VORLIEGENDER TEXTAUSZUG:
Blockupy Bürgerrechte

Grundgesetz hochhalten verboten - und andere absurde Anekdoten aus einer besetzten Stadt, auf die stolz zu sein im Moment nicht gerade einfach ist.
Der Chef des Mantis hatte zum fünfjährigen Jubiläum seines Clubs nicht ganz ohne Ironie eingeladen: „Mit Live-Viewing Blockupy-Bürgerkrieg auf der Hauptwache – aus sicherer Höhe, mit genügend Security.“ Und was passierte? Alle paar Minuten kam ein Trupp Polizisten um die Ecke gebogen, einige schäkerten mit den kurzberockten Bedienungen über ihnen, von der Hauptwache schallten Durchsagen herüber. Sonst nichts.

Und auch bei näherer Betrachtung wollte einem nicht ganz einleuchten, wo nun das Gefahrenpotential lag, dass die Ordnungsbehörden vorher so ausführlich ins Feld geführt hatten, um jedwede Demonstrationsregung der Bürger zu ersticken. Einige hundert kamen trotz Verbotsverfügung zum „Rave against the system“, ein buntgemischtes Völkchen, vom Kleinkind über unvermeidliche Hipster bis zum Alt-68er. Wäre jetzt noch Weißweinschorle gereicht worden, die Verwechslungsgefahr mit dem Friedberger Markt hätte größer nicht sein können. Kein Wunder also, dass sich selbst einige Polizisten das Schmunzeln nicht verkneifen können, als über Lautsprecher die Durchsage kommt, man gefährde hier die öffentliche Ordnung.

AUFGABE A: Wiederhole aus den Datensätzen wortgetreu den Abschnitt von der Zeile mit „Where should I click to: Select 'Automatically“ bis einschließlich der Zeile mit „Action: (178, 225)“.

Extrahierte Dateneinträge:
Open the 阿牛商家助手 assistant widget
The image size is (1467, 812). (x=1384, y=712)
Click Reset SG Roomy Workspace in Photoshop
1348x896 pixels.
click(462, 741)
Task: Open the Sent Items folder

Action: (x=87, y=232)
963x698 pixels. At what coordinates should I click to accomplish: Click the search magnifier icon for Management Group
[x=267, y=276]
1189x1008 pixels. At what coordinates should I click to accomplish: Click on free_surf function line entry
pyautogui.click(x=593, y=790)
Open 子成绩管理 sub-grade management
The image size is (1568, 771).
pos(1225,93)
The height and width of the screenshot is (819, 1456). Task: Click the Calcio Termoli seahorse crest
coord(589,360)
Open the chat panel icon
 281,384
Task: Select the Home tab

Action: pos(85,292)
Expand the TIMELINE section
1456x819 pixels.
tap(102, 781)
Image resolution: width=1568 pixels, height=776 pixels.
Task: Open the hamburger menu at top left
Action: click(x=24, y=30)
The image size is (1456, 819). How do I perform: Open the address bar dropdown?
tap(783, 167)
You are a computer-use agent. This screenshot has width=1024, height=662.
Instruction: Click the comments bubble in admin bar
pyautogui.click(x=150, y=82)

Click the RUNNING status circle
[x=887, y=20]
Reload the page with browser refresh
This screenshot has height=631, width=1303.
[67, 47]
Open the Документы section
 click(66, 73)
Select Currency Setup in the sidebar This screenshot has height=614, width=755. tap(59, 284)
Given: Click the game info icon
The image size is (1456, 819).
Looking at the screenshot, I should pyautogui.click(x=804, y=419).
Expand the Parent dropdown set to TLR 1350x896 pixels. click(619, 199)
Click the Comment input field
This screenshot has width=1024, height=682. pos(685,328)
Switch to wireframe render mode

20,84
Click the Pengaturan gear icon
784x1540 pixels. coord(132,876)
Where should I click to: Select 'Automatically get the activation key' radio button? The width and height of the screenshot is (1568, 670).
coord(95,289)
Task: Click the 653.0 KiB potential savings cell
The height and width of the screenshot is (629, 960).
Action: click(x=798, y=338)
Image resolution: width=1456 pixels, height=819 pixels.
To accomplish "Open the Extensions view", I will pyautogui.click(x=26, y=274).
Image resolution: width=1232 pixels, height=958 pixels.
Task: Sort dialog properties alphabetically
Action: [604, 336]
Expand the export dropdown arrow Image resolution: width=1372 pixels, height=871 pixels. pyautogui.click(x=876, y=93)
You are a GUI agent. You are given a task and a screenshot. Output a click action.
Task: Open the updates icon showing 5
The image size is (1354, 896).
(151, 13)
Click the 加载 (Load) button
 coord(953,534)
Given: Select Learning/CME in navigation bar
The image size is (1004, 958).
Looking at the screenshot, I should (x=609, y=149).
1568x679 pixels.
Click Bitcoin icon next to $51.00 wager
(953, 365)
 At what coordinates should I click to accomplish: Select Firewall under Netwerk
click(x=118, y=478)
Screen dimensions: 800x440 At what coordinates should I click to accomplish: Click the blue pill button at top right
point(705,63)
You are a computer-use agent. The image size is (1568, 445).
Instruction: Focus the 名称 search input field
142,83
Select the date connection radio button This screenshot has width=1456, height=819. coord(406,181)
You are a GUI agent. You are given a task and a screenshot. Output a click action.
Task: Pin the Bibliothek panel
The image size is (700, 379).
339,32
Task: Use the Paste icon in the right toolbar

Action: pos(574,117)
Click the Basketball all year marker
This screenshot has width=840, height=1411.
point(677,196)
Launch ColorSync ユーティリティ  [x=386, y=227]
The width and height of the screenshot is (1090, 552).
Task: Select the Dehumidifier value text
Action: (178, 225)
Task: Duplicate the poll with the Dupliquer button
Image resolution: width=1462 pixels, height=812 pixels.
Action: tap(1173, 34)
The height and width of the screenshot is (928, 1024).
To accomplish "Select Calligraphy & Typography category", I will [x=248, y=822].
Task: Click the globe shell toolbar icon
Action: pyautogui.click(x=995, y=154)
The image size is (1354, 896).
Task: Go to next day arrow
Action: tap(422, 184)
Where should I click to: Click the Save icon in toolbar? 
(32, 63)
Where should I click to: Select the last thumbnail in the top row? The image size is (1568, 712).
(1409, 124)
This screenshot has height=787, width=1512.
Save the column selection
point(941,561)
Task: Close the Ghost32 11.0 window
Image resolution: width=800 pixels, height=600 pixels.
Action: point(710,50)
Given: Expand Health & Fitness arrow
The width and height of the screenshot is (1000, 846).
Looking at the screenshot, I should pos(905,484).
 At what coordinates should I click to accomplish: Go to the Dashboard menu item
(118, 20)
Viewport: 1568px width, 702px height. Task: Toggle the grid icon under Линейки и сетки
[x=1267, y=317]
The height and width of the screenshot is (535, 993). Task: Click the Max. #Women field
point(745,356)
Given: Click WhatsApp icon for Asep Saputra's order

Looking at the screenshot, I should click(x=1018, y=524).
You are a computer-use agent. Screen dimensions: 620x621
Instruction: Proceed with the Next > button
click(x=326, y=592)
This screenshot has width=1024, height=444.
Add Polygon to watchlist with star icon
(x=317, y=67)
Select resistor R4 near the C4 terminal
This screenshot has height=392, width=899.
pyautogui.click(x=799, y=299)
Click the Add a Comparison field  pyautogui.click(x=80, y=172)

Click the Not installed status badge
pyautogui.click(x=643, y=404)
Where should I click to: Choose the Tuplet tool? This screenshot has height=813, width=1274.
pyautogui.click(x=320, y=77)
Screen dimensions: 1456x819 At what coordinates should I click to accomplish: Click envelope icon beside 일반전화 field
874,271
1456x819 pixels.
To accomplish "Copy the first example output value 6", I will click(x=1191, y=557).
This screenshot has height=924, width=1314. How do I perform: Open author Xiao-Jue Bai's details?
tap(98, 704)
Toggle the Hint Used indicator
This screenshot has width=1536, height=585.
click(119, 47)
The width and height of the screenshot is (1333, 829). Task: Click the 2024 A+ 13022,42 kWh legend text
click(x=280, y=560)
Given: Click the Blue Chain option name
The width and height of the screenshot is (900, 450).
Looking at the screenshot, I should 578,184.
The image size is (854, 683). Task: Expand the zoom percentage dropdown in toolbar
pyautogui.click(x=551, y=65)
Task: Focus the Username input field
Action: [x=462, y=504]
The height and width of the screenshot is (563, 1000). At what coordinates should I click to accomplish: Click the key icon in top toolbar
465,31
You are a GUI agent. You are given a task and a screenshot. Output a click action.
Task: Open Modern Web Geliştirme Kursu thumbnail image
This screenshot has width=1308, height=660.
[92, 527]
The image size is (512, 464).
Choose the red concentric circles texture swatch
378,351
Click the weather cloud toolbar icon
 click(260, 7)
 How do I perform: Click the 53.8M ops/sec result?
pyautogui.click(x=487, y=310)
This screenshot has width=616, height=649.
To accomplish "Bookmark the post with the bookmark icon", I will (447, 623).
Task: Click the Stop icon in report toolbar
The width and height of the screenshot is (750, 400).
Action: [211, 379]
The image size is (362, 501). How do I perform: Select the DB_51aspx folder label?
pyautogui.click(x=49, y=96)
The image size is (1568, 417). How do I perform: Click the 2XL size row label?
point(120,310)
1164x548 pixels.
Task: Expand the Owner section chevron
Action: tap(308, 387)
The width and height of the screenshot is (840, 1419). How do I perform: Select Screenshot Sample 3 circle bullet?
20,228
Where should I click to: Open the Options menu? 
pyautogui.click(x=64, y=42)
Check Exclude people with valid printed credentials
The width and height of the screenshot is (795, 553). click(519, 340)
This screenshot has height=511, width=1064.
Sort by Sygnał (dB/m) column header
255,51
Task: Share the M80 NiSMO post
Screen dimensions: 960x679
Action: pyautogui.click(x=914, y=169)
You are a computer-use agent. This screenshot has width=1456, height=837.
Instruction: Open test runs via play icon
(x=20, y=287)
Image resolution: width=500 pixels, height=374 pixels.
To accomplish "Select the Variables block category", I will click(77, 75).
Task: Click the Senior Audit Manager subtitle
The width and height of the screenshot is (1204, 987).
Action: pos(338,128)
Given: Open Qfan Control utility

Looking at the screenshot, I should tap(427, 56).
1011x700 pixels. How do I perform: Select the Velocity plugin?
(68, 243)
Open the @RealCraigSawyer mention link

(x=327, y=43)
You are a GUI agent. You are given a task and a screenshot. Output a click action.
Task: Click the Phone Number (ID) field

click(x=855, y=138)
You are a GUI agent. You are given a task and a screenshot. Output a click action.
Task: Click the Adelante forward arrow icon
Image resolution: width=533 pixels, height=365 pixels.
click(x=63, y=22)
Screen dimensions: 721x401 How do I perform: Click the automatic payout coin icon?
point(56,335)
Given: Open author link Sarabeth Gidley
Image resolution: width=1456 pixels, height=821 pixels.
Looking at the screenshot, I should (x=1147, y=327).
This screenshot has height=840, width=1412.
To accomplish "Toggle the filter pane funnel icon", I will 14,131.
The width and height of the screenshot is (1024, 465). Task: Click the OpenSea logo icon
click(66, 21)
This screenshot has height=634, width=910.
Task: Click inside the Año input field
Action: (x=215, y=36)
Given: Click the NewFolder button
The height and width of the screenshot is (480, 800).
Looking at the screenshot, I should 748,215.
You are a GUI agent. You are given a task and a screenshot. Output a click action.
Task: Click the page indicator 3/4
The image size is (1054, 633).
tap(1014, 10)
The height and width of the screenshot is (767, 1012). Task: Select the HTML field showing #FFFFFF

AUFGABE B: Zu welchem Anlass hatte der Chef des Mantis laut dem Text über Blockupy eingeladen?

ERGEBNIS A:
Where should I click to: Select 'Automatically get the activation key' radio button? The width and height of the screenshot is (1568, 670).
coord(95,289)
Task: Click the 653.0 KiB potential savings cell
The height and width of the screenshot is (629, 960).
Action: click(x=798, y=338)
Image resolution: width=1456 pixels, height=819 pixels.
To accomplish "Open the Extensions view", I will pyautogui.click(x=26, y=274).
Image resolution: width=1232 pixels, height=958 pixels.
Task: Sort dialog properties alphabetically
Action: [604, 336]
Expand the export dropdown arrow Image resolution: width=1372 pixels, height=871 pixels. pyautogui.click(x=876, y=93)
You are a GUI agent. You are given a task and a screenshot. Output a click action.
Task: Open the updates icon showing 5
The image size is (1354, 896).
(151, 13)
Click the 加载 (Load) button
 coord(953,534)
Given: Select Learning/CME in navigation bar
The image size is (1004, 958).
Looking at the screenshot, I should (x=609, y=149).
1568x679 pixels.
Click Bitcoin icon next to $51.00 wager
(953, 365)
 At what coordinates should I click to accomplish: Select Firewall under Netwerk
click(x=118, y=478)
Screen dimensions: 800x440 At what coordinates should I click to accomplish: Click the blue pill button at top right
point(705,63)
You are a computer-use agent. The image size is (1568, 445).
Instruction: Focus the 名称 search input field
142,83
Select the date connection radio button This screenshot has width=1456, height=819. coord(406,181)
You are a GUI agent. You are given a task and a screenshot. Output a click action.
Task: Pin the Bibliothek panel
The image size is (700, 379).
339,32
Task: Use the Paste icon in the right toolbar

Action: pos(574,117)
Click the Basketball all year marker
This screenshot has width=840, height=1411.
point(677,196)
Launch ColorSync ユーティリティ  [x=386, y=227]
The width and height of the screenshot is (1090, 552).
Task: Select the Dehumidifier value text
Action: (178, 225)

ERGEBNIS B: Zum fünfjährigen Jubiläum seines Clubs.